Public Citizen and Greenpeace Seek Records on Chemical Facilities; Agency Has Produced Redacted Records

WASHINGTON, D.C. – The U.S. Department of Homeland Security (DHS) should immediately comply with the delegated agency head’s order to release complete records regarding formerly high-risk chemical facilities, Greenpeace said in a complaint filed today.

Public Citizen, as counsel for Greenpeace, filed the complaint in the U.S. District Court for the District of Columbia.

The complaint stems from a Freedom of Information Act (FOIA) request filed by Greenpeace in May 2012. Greenpeace sought the records about certain formerly high-risk chemical facilities that DHS no longer considered to be high-risk. Nearly a year later, DHS responded by withholding the requested records in full, claiming that the records were exempt from disclosure under FOIA because disclosure could endanger physical safety of one or more people.

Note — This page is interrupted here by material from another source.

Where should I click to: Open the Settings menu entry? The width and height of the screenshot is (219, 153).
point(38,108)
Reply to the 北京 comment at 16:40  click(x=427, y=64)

Greenpeace appealed to the administrative law judge (ALJ), who was designated to serve as the head of the agency to resolve FOIA appeals. In June 2014, the ALJ issued a decision agreeing with Greenpeace that the agency hadn’t supported its claim that the records were exempt. The ALJ ordered DHS to produce the records.

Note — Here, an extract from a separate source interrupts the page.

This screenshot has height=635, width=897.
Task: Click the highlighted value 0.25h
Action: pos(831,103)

In December 2014, DHS produced records. However, the records were almost entirely redacted, and DHS claimed they were redacted for exactly the same reason – physical safety – that the ALJ had already rejected. Greenpeace appealed again to the ALJ, who stated that he had already ordered the documents released and could do nothing more.

“This is bureaucratic stonewalling that could have real consequences for communities located in the shadow of the nation’s biggest chemical plants,” said Charlie Cray, Greenpeace senior research specialist. “DHS is compromising safety and security by failing to identify which facilities are exempt from the regulations. They repeatedly have testified in Congress that over 3,000 chemical plants no longer store large quantities of hazardous chemicals such as chlorine gas that made them potential terrorist targets. Yet when asked to identify these facilities − which would force their competitors to adopt similar measures − DHS has refused.”

“The ‘security’ justification we have heard most often from DHS is that ‘sources and methods’ could be compromised. Yet virtually none of the methods revealed so far are trade secrets,” Cray added. “This kind of secrecy is as senseless as keeping fireproof materials a secret from the construction industry.”

In the complaint filed today, Greenpeace is asking the court to order DHS to make the records public.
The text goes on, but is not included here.